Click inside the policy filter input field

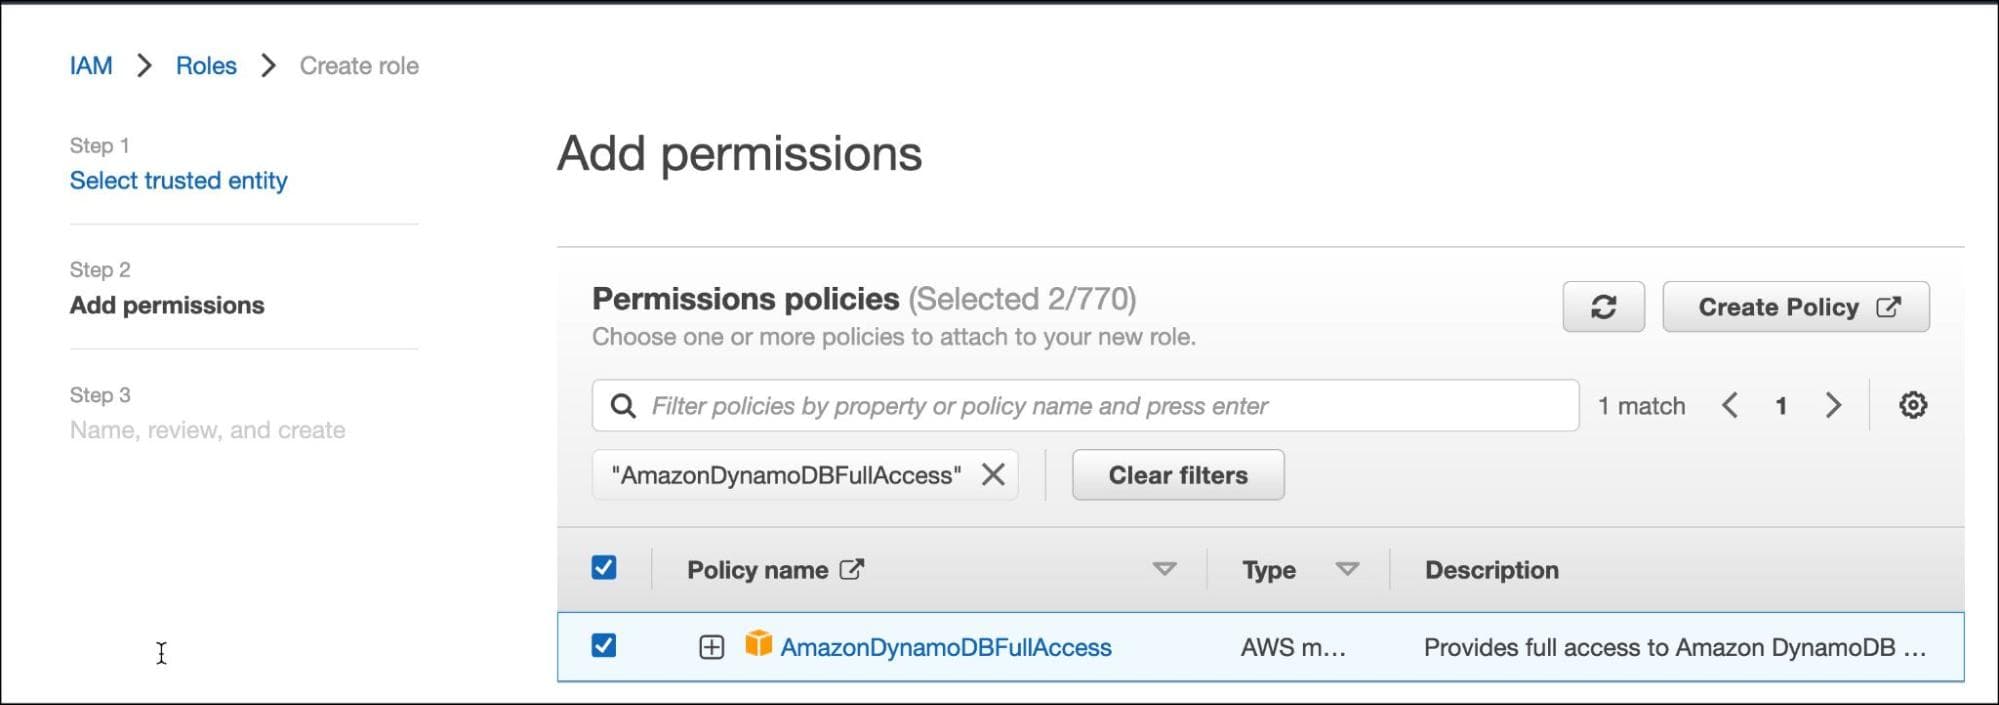point(1000,405)
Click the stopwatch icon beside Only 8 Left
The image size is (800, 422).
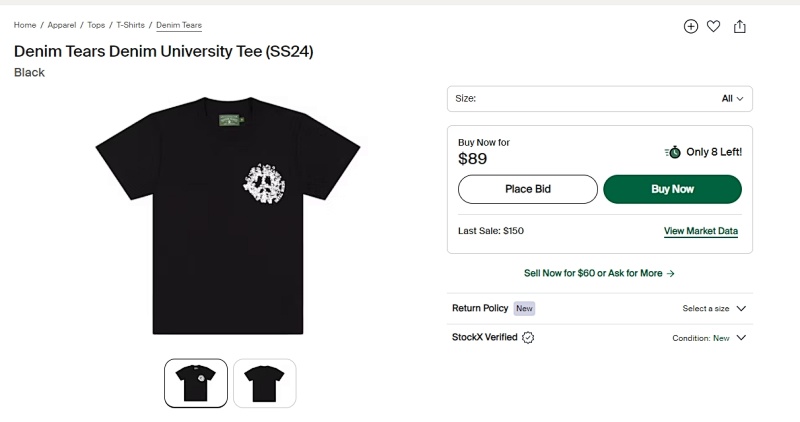click(x=672, y=152)
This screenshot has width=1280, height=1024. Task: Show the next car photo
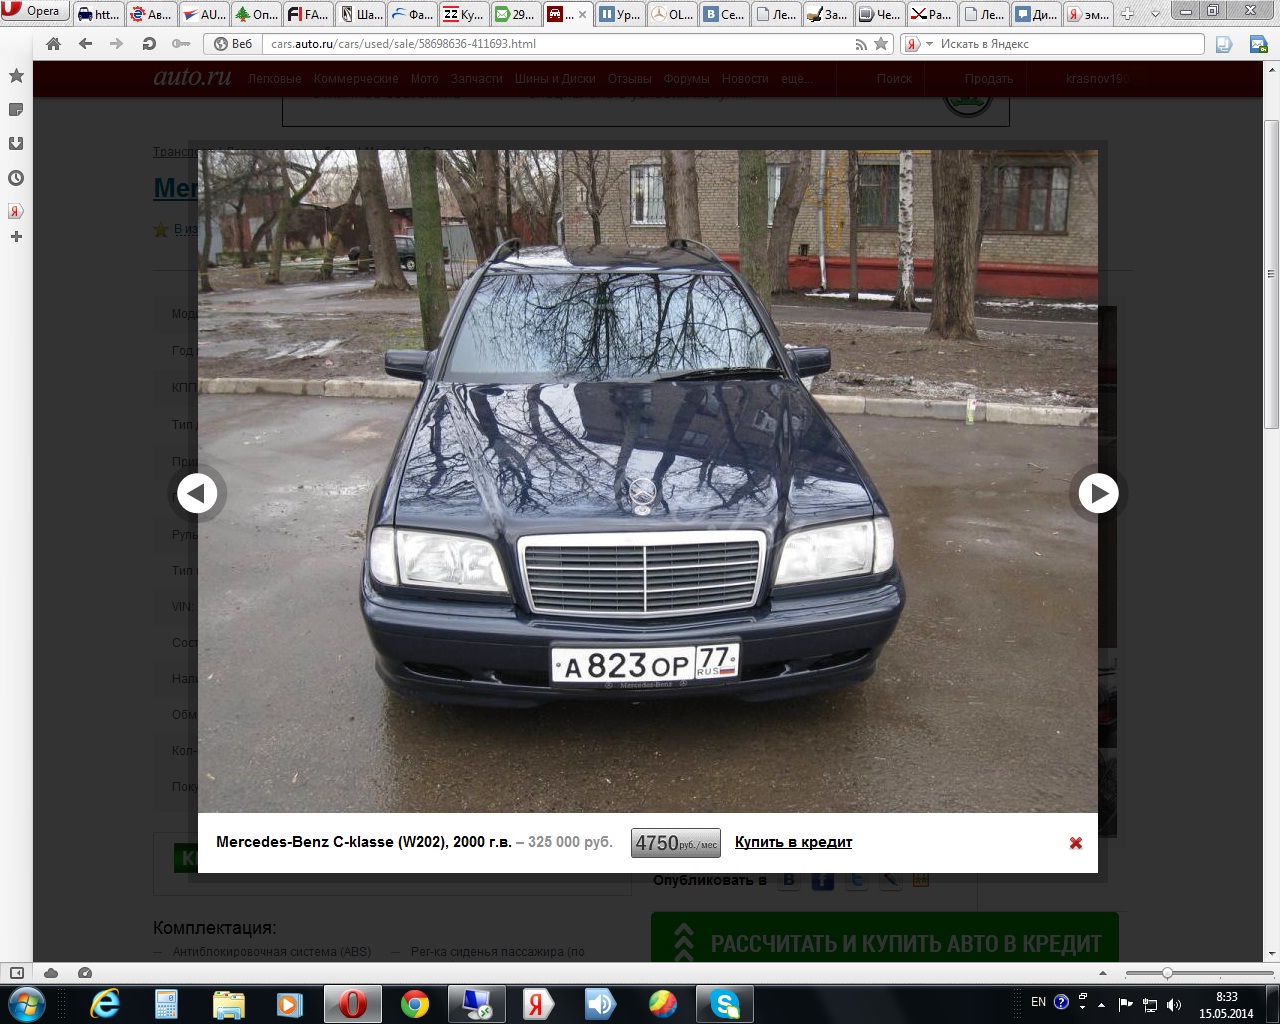1098,493
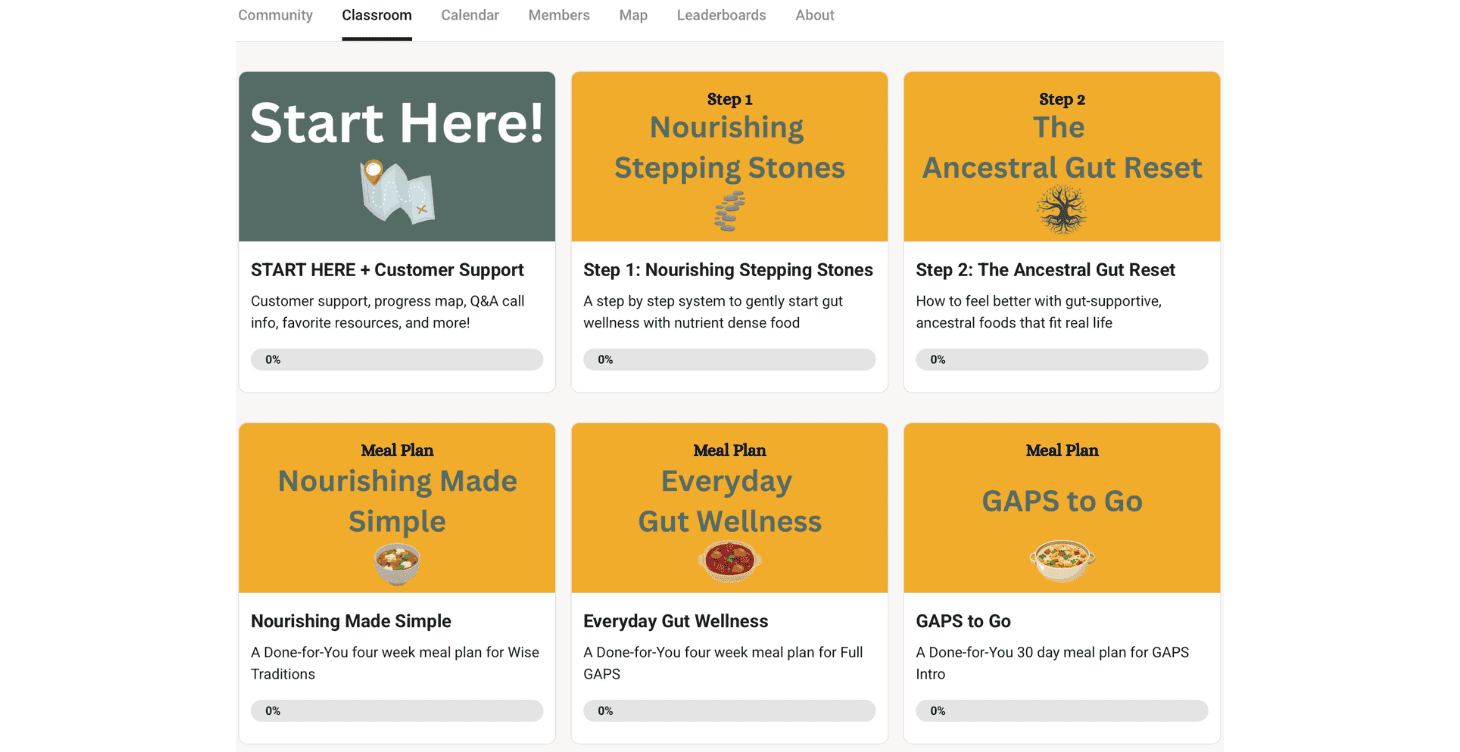The width and height of the screenshot is (1460, 752).
Task: Open the Map tab
Action: [633, 16]
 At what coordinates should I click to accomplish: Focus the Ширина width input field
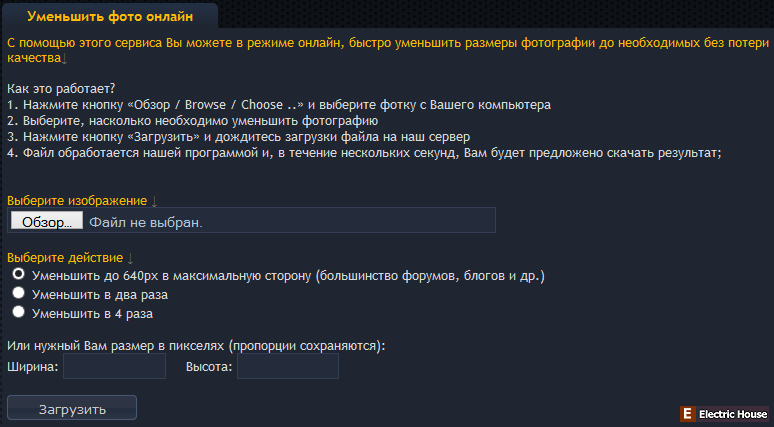(x=115, y=366)
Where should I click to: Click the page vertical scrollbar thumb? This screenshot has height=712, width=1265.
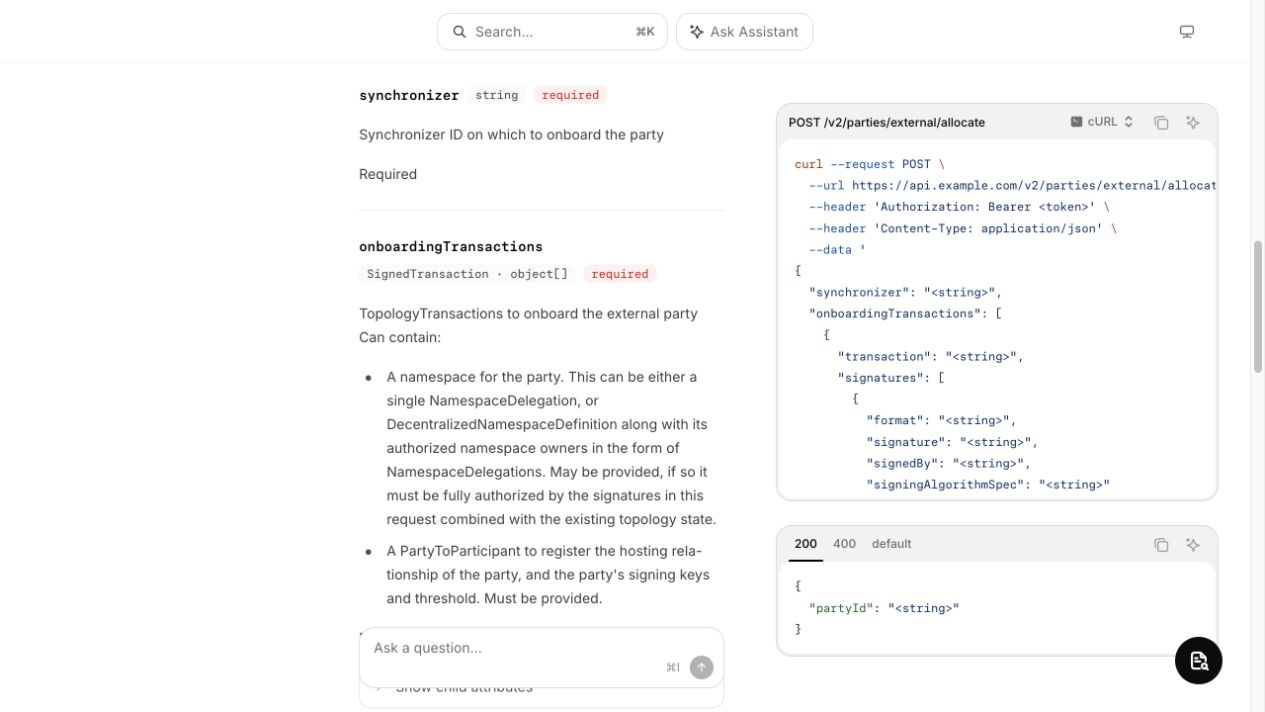[1258, 307]
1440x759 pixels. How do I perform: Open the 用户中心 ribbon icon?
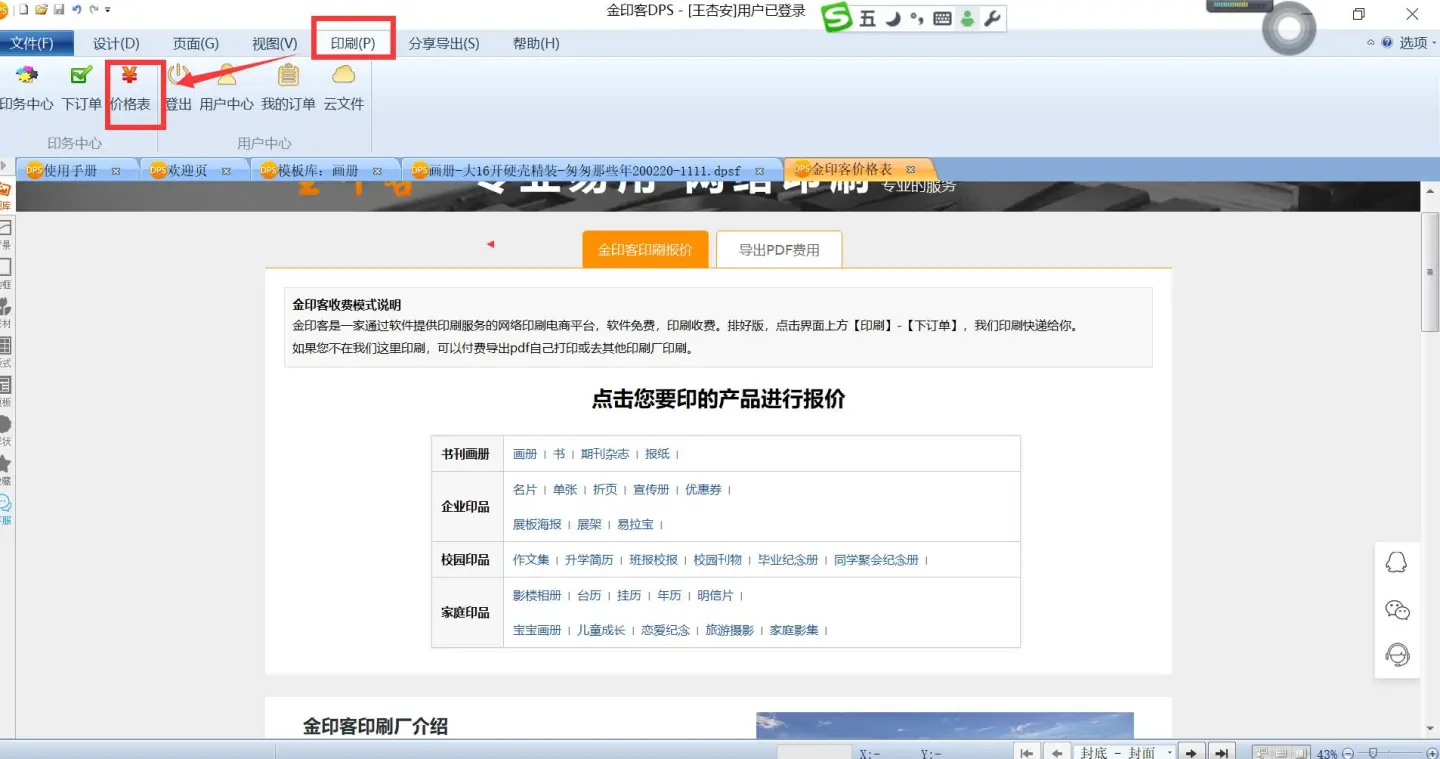(x=227, y=88)
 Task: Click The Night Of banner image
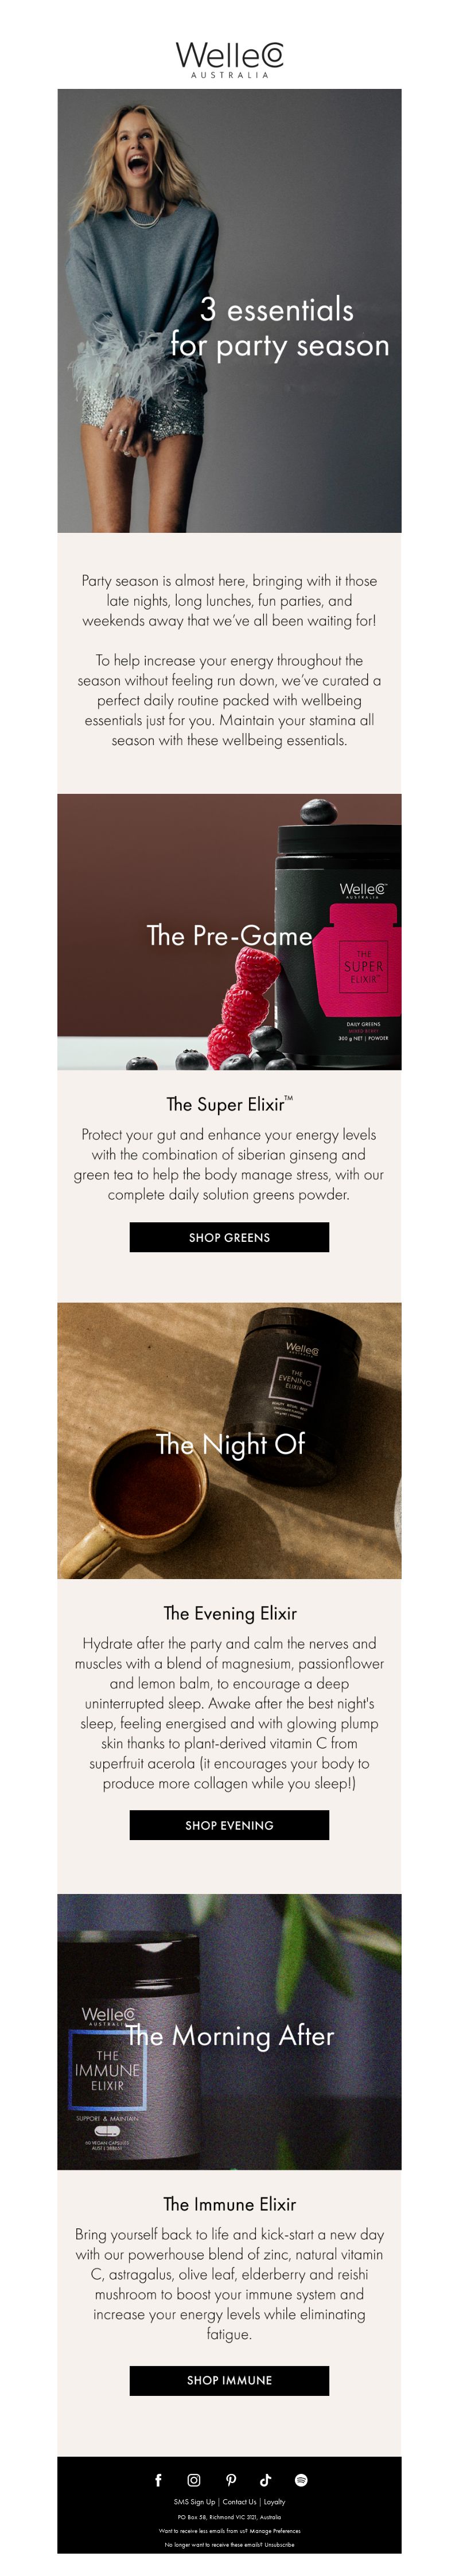[229, 1440]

====

Would you restate the records above word for word and exclude the pictures?

- _Task output_
Click inside the policy filter input field

point(1000,405)
Click the stopwatch icon beside Only 8 Left
The image size is (800, 422).
click(x=672, y=152)
This screenshot has width=1280, height=1024. Task: Show the next car photo
1098,493
The width and height of the screenshot is (1460, 752).
Task: Open the Map tab
Action: [633, 16]
 At what coordinates should I click to accomplish: Focus the Ширина width input field
(x=115, y=366)
Where should I click to: Click the page vertical scrollbar thumb? This screenshot has height=712, width=1265.
[1258, 307]
1440x759 pixels. How do I perform: Open the 用户中心 ribbon icon?
(x=227, y=88)
 Task: Click The Night Of banner image
[229, 1440]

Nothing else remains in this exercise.